One of the most exciting parts of my job are the cool people I get to meet. Glen Lineberry is one of them. Glen is Principal at Miami Junior-Senior High School. He describes his school as a “small rural school on the move.” The first thing that strikes you when you meet Glen is his curiosity, energy and passion for ideas. He is widely and deeply read, and conversations with him are often peppered with connections he makes between literature, philosophy, history and art. He truly has an inter-disciplinary mind, one that sees the human endeavor as not being siloed by tradition but rather as being a rich interconnected whole.
It is not surprising then to see that the project he is passionate about is to completely rethink the 7th and 8th grade curriculum in his school. We on the community design lab team had an opportunity to spend a day on April 13 with the faculty at Miami Junior-Senior High facilitating their curriculum planning experience. The goal of the day was to look at the 7th-8th grade curriculum through an integrated lens. Students, Glen argues, often do not see the connection between their school subjects, and his goal is to create a new curriculum that foregrounds the connections between them and better engages students.
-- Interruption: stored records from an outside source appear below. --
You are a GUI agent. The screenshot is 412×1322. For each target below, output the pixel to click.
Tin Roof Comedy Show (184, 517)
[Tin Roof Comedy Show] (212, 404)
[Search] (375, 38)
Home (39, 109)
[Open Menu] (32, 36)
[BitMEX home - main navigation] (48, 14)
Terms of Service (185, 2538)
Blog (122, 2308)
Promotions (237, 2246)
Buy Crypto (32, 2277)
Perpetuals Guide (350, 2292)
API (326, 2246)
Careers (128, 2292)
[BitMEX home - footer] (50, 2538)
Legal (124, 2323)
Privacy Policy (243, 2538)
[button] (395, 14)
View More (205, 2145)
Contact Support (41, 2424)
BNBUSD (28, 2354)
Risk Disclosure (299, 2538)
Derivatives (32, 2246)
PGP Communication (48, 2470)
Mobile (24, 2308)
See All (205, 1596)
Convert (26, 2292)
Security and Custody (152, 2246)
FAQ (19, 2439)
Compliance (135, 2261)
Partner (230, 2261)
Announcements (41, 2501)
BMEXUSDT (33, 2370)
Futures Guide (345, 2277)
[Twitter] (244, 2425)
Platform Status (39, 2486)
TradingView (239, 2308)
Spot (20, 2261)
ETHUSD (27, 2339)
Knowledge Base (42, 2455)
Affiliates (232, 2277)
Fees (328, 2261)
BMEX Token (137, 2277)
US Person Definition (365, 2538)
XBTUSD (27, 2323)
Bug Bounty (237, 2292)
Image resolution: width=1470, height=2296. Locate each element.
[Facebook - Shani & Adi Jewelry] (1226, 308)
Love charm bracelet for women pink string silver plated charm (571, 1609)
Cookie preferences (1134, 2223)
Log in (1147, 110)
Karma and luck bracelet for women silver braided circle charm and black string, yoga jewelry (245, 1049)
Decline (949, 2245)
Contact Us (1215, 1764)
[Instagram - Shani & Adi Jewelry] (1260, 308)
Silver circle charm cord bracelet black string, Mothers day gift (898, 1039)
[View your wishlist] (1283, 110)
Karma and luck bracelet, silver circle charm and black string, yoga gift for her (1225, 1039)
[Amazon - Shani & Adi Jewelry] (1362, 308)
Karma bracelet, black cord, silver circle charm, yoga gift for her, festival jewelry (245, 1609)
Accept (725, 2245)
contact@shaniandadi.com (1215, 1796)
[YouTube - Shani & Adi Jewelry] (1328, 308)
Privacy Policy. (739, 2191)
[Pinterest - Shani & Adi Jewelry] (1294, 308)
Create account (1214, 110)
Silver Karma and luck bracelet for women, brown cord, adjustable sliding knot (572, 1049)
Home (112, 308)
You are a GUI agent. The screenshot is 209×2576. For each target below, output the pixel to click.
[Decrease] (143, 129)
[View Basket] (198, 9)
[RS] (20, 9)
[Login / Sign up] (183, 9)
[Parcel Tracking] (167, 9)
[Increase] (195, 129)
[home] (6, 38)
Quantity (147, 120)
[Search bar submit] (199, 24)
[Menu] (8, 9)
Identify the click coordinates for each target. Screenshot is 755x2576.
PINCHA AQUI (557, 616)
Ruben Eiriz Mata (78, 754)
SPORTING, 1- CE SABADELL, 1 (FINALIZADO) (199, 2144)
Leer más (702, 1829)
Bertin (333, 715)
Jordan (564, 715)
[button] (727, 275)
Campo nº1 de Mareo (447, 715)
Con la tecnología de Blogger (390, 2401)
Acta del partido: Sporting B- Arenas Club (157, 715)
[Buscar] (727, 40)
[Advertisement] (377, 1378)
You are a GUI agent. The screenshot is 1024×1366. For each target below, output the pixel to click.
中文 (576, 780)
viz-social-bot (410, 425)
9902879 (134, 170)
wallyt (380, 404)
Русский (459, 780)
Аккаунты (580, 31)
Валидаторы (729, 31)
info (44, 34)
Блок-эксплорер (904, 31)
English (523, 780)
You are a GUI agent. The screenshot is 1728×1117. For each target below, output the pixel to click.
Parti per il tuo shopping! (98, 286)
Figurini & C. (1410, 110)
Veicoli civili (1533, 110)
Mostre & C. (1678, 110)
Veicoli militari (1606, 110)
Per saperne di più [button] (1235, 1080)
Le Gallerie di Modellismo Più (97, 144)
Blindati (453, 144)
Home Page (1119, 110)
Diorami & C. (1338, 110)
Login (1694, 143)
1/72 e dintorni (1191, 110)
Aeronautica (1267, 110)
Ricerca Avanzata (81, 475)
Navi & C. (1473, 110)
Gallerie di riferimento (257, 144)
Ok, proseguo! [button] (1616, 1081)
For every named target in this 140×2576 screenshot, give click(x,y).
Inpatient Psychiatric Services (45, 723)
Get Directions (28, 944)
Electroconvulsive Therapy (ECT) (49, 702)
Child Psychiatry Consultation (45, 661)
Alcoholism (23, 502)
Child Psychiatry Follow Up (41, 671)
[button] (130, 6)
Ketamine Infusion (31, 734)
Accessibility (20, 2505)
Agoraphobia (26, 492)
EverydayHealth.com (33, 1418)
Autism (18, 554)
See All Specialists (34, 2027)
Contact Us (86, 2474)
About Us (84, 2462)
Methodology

One framing that was discussed for a unit was around history – specifically the time period from the beginning of the first World War to the end of the second. The challenge for the teachers was to create activities and lessons for their particular subject areas (from language arts to STEM, from journalism to music) that would connect with that time in history. Also up for discussion were ways in which people and organizations outside of the school could be brought into the classroom.
The sessions were led by Ben Scragg (our lead design strategist) and it was exciting to see the teachers take on this challenge and explore new ways of thinking about curriculum, student engagement and much, much more with great engagement and creativity. This is ongoing work and we will provide updates as things progress. For now, we are just thrilled to part of one school’s attempt to reinvent teaching and learning.